Ch. 7 & Ch. 8: Applications of \(t\)-tests

STAT 218 - Week 6, Lecture 3 Lab 4

February 14th, 2024

What Have We Learned So Far?

A Snapshot

  • Descriptive Statistics describes and summarizes data.
    • Includes understanding
      • distribution shape (skewed, normal, etc.),
      • central tendency (mean, median, mode), and
      • spread (variance, standard deviation, range).
  • Inferential Statistics makes predictions and draws conclusions about populations based on sample data.
    • We saw different types of t-tests:
      • One sample t-test: compares a sample mean to a known or hypothesized population mean.
      • Independent samples t-test: compares means of two independent groups.
      • Paired samples t-test: compares means of two related groups or one group with two different measurements/occasions.

Estimation and Hypothesis Testing

We learned that we can estimate the unknown parameters in two ways:

  • Point estimation: A single value calculated from the sample (e.g., \(\bar{y}\))

  • Confidence Intervals: A range of values within which the parameter is expected to fall, with a certain degree of confidence.(e.g., 95% CI, 90% CI)

We also learned that we can use hypothesis testing to test for a specific value(s) of the parameter.

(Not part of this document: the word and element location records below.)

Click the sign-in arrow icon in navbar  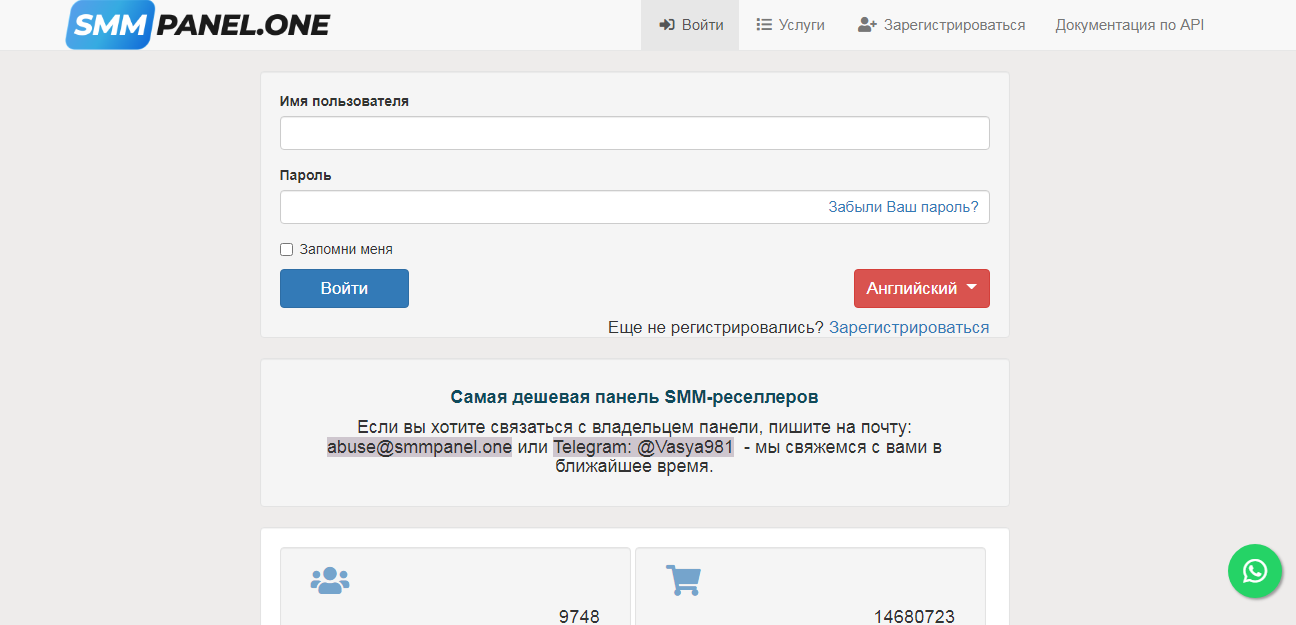click(x=667, y=25)
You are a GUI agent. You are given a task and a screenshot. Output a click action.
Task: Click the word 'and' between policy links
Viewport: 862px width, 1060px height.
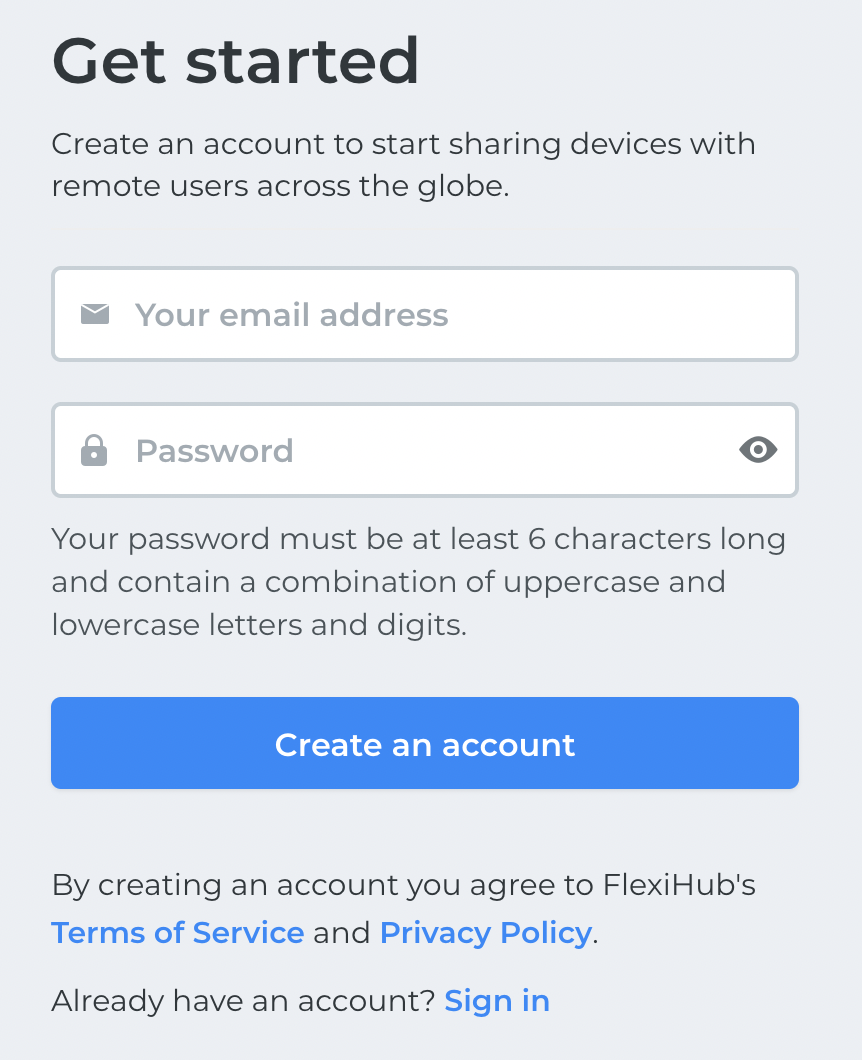coord(342,933)
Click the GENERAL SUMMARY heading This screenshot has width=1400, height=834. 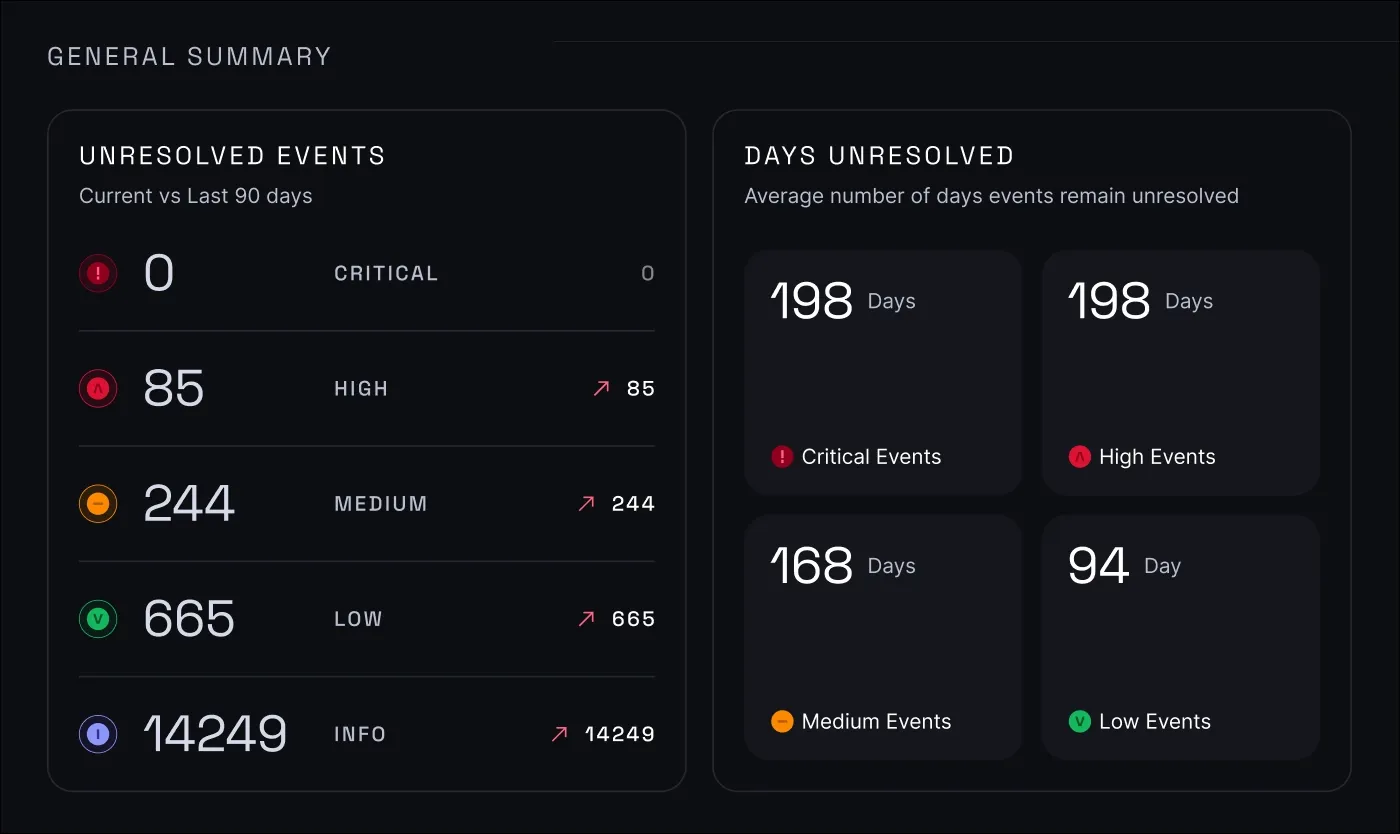pyautogui.click(x=189, y=56)
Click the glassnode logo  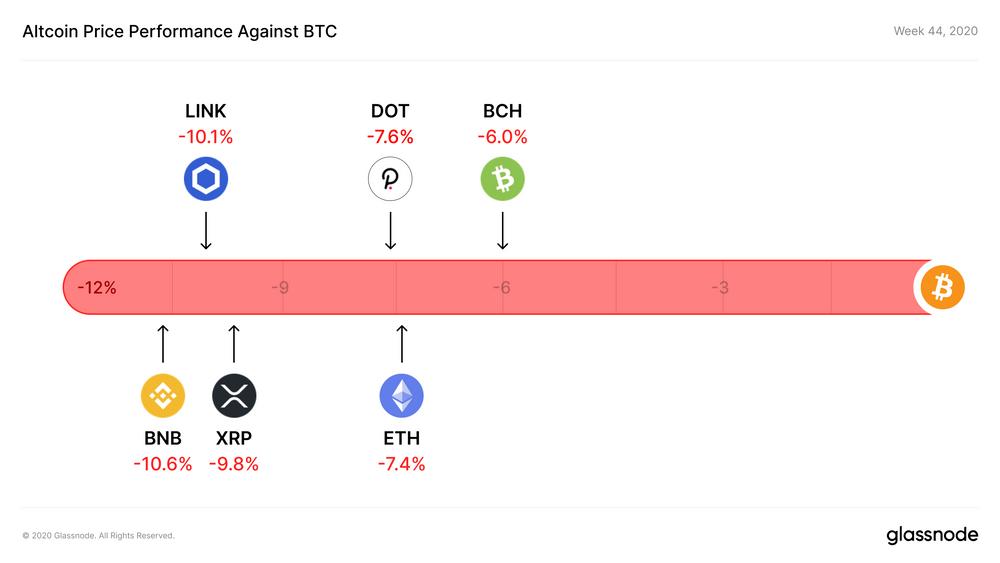click(932, 535)
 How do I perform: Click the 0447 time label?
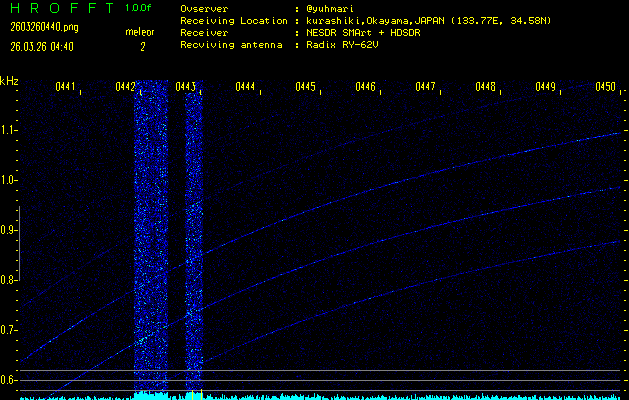(425, 87)
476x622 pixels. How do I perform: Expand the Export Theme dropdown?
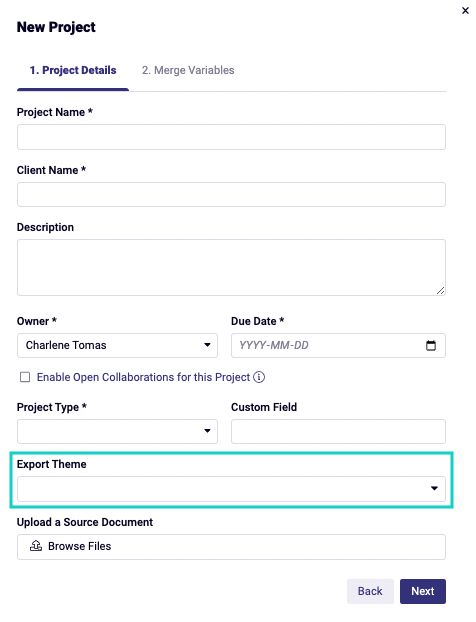[231, 489]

  • e.g., \(H_0: \mu = 76\) cm & \(H_A: \mu \neq 76\) cm (Two-tailed test)
  • \(H_0: \mu_1 - \mu_2 = 0\) cm \(H_A: \mu_1 > \mu_2\) (One-tailed test)

Hypothesis Testing Steps

Revising the Steps of Hypothesis Testing and \(p\)-values

Important

Last lecture, we had 4 steps

  1. Construct the Hypotheses of \(H_0\) and \(H_A\)
  2. Determine your \(\alpha\) level
  3. Calculate test statistic and find the P-value
  4. Draw conclusion.

Revising the Steps of Hypothesis Testing and \(p\)-values

Important

Today, we will add one more step to these lab sessions

  1. Construct the Hypotheses of \(H_0\) and \(H_A\)
  2. Determine your \(\alpha\) level
  3. Check the assumptions
  4. Compute test statistic and find the P-value (Interpreting R Output)
  5. Draw conclusion.

Assumptions - Verification of Conditions

  • It is always important to check first whether the conditions are reasonable in a given case.
  • Here is the list of assumptions that we should be aware of for \(t\)-tests.

1) Random Sampling: the data can be regarded as coming from independently chosen random sample(s),

2) Independence of Observations: the observations should be independent within each sample, and

3) Normal Distribution: Many of the methods depend on the data being from a population that has a normal distribution.

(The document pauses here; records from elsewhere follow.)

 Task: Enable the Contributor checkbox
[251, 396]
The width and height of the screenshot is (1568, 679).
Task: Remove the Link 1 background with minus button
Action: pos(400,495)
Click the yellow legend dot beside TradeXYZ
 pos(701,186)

  • REMEMBER! If sample size is large, then condition (3) is less important (Central Limit Theorem).

Normality Assumption - I

  • If the only source of information is the data at hand, then normality can be roughly checked by making a histogram and normal quantile plot of the data.

    • Unfortunately, for a small or moderate sample size, this check is fairly rudimentary.
    • If the sample is large, then the visual plots give us good information about the population shape;
      • However, if \(n\) is large, the requirement of normality is less important anyway due to the Central Limit Theorem.
  • In any case, a rudimentary check is better than none, and every data analysis should begin with inspection of a graph of the data, with special attention to any observations that lie very far from the center of the distribution.

Normality Assumption - II

We check assumptions before conducting any statistical analysis. To check normality assumption, we need to first check sample size.

  • \(1^{st}\) option - small samples: Check the \(p\)-value of Shapiro Wilk test. It is best used with a sample size less than 50 (Shapiro & Wilk 1965; Uttley,2019).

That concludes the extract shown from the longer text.